Nigerian Government Urged To Abolish Arabic, Islamic Qualifications Being Equated With WAEC, NECO Certificates | Sahara Reporters
According to the group, the elevation of NBAIS certifications, especially those related to Tahfeez and SAISSCE, to the same level as WAEC and NECO amounts to privileging one religion while systematically excluding others.
A religious advocacy organisation, The National Prayer Altar, has issued a scathing petition against the Nigerian government’s recognition of certificates issued by the National Board for Arabic and Islamic Studies (NBAIS) as equivalent to WAEC, NECO, and NBTE qualifications for entry into Nigeria’s secular tertiary institutions.
In a statement dated May 14, 2025, and addressed to top education regulators including the Minister of Education, the National Universities Commission (NUC), and the Joint Admissions and Matriculation Board (JAMB), the organisation demanded the immediate revocation of the policy, warning that it could erode Nigeria’s secular educational framework and ignite dangerous religious and ethnic divisions.
Describing the policy as “a structural breach of Nigeria’s policy secularity,” the group insisted that the Federal Government had “taken a step that functionally violates constitutional neutrality” by promoting a religious-based certification system into the mainstream education system.
“This policy decision does not merely flirt with constitutional boundaries, it crosses them,” the petition read.
“It introduces a theological asymmetry into a national education system that is, by law and by design, intended to be secular, merit-based, and religiously agnostic.”
According to the group, the elevation of NBAIS certifications, especially those related to Tahfeez and SAISSCE, to the same level as WAEC and NECO amounts to privileging one religion while systematically excluding others.
“No federal education board exists for Igbo, Yoruba, Hausa, Tiv, Ijaw, or Christian Biblical Studies,” the statement noted.

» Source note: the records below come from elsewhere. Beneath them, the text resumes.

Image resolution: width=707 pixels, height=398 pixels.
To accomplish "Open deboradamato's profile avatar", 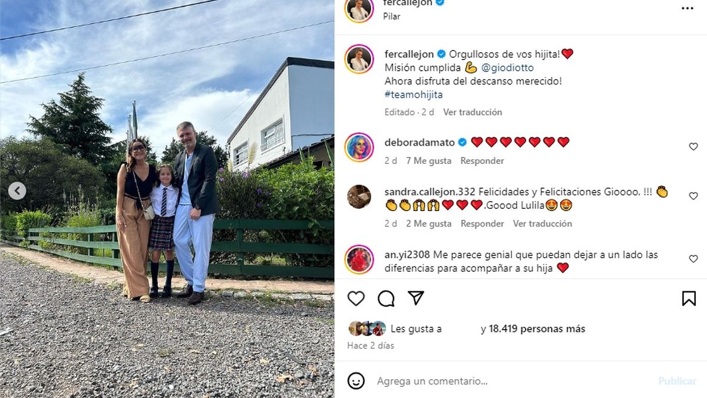I will 359,147.
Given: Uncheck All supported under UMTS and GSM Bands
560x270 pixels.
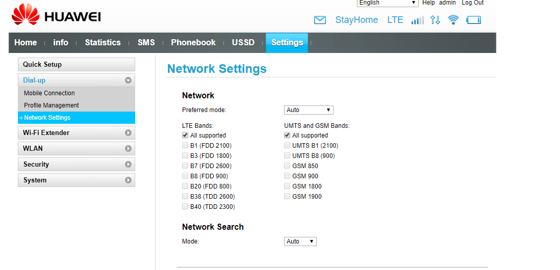Looking at the screenshot, I should (287, 136).
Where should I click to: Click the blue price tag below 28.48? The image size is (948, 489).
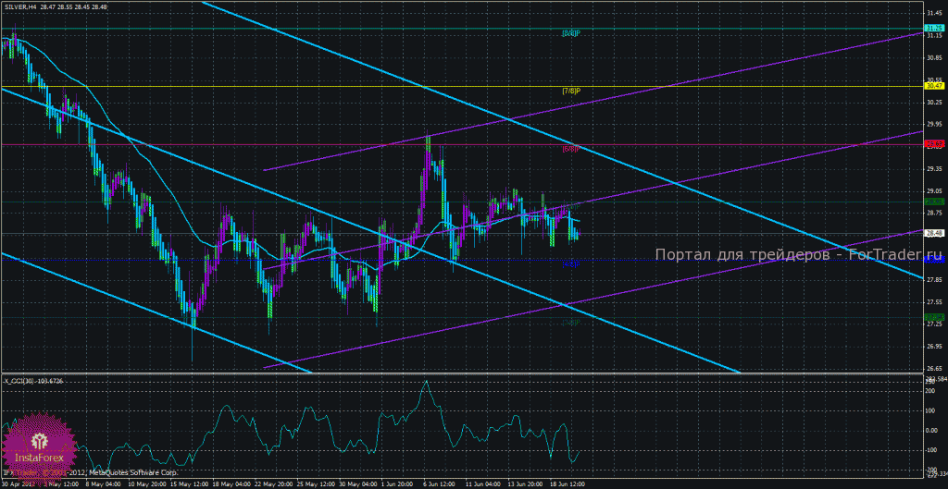coord(935,259)
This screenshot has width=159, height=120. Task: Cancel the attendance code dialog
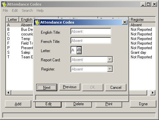pos(116,88)
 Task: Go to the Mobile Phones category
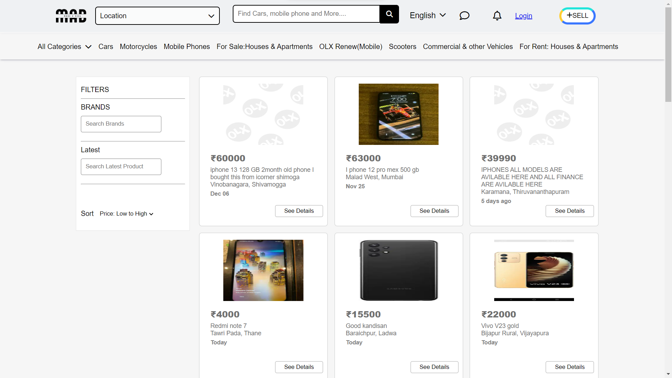pyautogui.click(x=187, y=47)
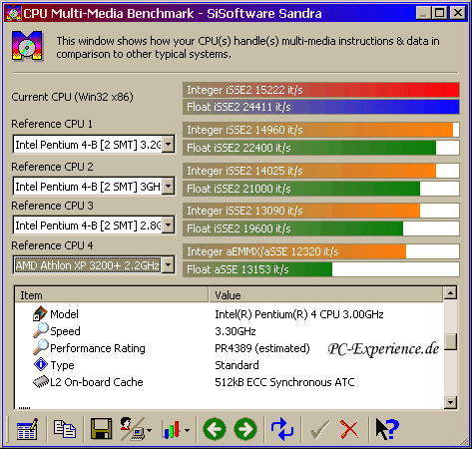The width and height of the screenshot is (472, 449).
Task: Click the Item column header
Action: 112,295
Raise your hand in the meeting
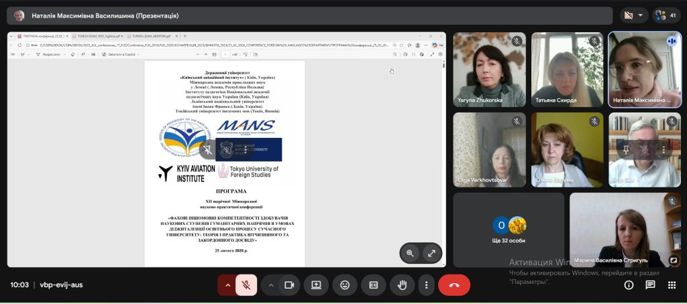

“This action violates the constitutional mandate of religious neutrality under Section 10 and directly undermines the Federal Character principle under Section 14(3) of the 1999 Constitution.”
The National Prayer Altar also raised the alarm over what it described as the lack of transparent curriculum moderation, legislative backing, or inter-agencovery consensus on NBAIS’s new certification status.
“To date, there is no publicly accessible Act of the National Assembly, Executive Order, or inter-agency communiqué that explicitly confirms NBAIS’s elevation to the status of a general certifying body,” the group said.
"Legitimacy in a federal education system is not conferred by silence, speculation, or stealth.”
It further warned that the policy could “invite a wave of lawful demands from other religious and cultural groups for federal equivalence, resulting in a proliferation of fragmented certification boards, ideologically divergent syllabuses, and policy incoherence.”
Calling the policy “a strategic distortion of Nigeria’s secular, merit-based education framework,” the group declared that their petition was not a call for reform but a demand for total reversal.
“This is not a call for review or reform. It is a call for total reversal,” the group stated. “The NBAIS equivalence policy must be abolished in its entirety. The future of Nigeria’s children, its institutions, and its democratic integrity depends on it.”
Among their demands, the group is calling for the immediate abolition of NBAIS certificate equivalence; aformal declaration by the Presidency and National Assembly reaffirming that only WAEC, NECO, NABTEB, and NBTE-approved bodies shall be accepted for general academic progression; That no cultural or religious certification be granted national status or equivalence without a universal and secular framework available to all traditions under identical terms.
The petition was signed by over 100 religious and academic leaders from across Nigeria and the diaspora, including Professor Kontein Trinya, Pastor Bosun Emmanuel, and Professor Olanrewaju Awotona, among others.